Plotting Bigrams in Bar Chart with ggplot2


My data looks like this:

> str(bigrams_joined)
Classes ‘tbl_df’, ‘tbl’ and 'data.frame':   71319 obs. of  2 variables:
 $ line   : int  1 1 1 1 1 1 1 1 1 1 ...
 $ bigrams: chr  "in practice" "practice risk" "risk management" "management is"

I would like to plot the top 10 or 15 most frequently occurring bigrams in my dataset to a bar chart in ggplot2 and have the bars running horizontally with the labels on the y-axis.

Any help with this is greatly appreciated!

Thank you


Solution

  • Looks like you need to count() your bigrams (from dplyr), and then you need to order them in your plot.
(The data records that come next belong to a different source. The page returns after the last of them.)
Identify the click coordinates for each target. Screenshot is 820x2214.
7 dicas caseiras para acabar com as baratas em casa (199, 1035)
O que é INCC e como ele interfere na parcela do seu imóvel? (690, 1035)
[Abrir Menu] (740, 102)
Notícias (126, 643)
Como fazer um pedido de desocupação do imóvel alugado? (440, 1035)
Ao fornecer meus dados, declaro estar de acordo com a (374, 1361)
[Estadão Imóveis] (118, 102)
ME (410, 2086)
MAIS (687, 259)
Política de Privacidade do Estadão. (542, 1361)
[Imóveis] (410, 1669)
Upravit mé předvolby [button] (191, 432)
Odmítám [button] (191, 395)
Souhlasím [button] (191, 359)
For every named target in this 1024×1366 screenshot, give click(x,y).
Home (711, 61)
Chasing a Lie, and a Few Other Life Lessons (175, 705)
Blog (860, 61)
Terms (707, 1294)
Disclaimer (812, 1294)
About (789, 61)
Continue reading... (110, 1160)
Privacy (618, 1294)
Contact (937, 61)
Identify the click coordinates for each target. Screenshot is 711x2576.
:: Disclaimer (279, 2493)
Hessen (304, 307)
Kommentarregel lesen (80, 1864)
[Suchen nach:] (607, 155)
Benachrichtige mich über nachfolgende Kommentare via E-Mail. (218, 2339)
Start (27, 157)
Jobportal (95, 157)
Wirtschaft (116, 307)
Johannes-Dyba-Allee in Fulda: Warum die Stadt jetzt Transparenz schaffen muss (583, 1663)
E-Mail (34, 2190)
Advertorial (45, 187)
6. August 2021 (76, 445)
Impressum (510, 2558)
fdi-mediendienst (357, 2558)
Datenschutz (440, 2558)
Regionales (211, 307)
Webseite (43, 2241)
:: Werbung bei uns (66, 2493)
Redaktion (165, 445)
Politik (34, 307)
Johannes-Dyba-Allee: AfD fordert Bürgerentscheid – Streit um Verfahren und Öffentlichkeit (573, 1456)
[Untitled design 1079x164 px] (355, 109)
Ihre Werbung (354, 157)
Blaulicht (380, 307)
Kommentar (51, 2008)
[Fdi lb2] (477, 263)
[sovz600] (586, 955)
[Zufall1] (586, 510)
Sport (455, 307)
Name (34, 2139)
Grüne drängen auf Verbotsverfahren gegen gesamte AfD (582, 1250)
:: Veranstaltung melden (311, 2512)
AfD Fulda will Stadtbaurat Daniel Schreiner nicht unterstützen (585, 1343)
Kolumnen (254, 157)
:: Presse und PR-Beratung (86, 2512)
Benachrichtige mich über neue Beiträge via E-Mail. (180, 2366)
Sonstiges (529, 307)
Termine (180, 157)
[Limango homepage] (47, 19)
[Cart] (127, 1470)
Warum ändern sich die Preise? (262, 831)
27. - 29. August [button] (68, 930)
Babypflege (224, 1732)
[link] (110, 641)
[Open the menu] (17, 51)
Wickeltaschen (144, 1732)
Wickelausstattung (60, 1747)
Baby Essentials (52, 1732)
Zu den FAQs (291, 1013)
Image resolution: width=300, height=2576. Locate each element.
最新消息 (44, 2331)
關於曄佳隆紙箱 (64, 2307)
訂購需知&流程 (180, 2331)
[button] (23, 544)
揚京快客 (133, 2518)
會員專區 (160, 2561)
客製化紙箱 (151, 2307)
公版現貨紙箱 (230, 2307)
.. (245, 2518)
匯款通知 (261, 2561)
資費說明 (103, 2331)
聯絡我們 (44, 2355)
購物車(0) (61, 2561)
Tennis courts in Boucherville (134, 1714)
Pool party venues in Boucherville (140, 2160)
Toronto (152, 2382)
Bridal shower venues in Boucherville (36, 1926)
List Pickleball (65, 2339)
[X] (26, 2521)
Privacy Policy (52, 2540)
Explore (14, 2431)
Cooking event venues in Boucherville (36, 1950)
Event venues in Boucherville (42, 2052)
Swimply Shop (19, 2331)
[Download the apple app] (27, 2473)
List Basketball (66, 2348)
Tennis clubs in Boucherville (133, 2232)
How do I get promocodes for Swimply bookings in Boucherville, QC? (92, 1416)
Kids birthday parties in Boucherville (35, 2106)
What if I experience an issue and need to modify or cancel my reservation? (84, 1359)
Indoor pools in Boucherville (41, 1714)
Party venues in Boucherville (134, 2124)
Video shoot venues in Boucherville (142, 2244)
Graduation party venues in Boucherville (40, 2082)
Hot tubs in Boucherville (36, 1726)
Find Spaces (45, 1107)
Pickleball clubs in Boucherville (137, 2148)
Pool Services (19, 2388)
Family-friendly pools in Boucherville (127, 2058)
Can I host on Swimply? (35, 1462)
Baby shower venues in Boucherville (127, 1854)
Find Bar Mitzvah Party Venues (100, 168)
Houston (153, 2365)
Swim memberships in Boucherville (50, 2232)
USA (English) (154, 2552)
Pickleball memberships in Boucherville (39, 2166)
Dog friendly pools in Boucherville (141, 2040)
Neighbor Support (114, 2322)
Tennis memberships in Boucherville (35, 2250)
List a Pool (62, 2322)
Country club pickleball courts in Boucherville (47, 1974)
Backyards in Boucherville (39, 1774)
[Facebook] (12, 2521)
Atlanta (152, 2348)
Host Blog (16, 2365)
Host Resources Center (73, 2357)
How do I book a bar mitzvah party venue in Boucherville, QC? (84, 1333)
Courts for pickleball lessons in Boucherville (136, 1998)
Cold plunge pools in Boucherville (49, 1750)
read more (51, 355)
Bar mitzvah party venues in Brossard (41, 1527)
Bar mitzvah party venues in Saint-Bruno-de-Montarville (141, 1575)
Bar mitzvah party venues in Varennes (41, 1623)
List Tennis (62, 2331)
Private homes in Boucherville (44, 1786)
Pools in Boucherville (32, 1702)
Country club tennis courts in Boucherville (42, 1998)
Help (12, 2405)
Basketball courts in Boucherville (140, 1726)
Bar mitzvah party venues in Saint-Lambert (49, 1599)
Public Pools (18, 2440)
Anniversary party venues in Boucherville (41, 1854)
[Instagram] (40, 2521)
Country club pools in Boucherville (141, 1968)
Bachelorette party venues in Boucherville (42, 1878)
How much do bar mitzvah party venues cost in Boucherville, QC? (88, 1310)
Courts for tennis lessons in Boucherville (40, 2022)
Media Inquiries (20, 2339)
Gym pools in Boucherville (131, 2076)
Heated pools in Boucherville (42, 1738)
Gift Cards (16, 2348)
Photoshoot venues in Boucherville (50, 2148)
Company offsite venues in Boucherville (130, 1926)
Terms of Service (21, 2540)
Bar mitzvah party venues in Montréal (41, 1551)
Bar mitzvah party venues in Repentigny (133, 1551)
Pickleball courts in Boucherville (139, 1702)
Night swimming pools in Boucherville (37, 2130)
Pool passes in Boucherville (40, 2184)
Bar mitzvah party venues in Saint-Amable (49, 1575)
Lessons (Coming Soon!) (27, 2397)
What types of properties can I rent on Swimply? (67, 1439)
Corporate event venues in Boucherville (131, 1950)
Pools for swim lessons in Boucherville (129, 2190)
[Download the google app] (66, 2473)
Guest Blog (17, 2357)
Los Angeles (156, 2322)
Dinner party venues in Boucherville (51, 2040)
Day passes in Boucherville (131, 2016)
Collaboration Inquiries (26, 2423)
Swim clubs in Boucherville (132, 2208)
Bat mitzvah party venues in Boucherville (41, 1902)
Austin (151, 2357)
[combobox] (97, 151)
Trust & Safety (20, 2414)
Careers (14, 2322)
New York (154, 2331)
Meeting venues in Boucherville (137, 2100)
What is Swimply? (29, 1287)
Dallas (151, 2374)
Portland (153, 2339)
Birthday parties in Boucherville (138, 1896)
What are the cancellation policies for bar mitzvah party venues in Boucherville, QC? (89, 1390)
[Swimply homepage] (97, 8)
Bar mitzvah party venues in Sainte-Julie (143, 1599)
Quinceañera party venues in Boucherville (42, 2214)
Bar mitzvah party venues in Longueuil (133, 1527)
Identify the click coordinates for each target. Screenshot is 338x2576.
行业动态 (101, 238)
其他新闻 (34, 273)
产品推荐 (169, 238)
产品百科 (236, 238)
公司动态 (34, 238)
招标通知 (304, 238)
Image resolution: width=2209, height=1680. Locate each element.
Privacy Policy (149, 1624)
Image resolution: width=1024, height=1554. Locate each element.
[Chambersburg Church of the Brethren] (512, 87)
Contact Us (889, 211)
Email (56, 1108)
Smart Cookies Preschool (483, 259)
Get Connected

For that these days, I prefer to use something like fct_reorder() from forcats.

    library(janeaustenr)
    library(tidyverse)
    library(tidytext)
    
    data_frame(txt = prideprejudice) %>%
        unnest_tokens(bigram, txt, token = "ngrams", n = 2) %>%
        count(bigram, sort = TRUE) %>%
        top_n(15) %>%
        ggplot(aes(fct_reorder(bigram, n), n)) +
        geom_col() +
        coord_flip() +
        labs(x = NULL)
    #> Selecting by n
    

    Created on 2018-04-22 by the reprex package (v0.2.0).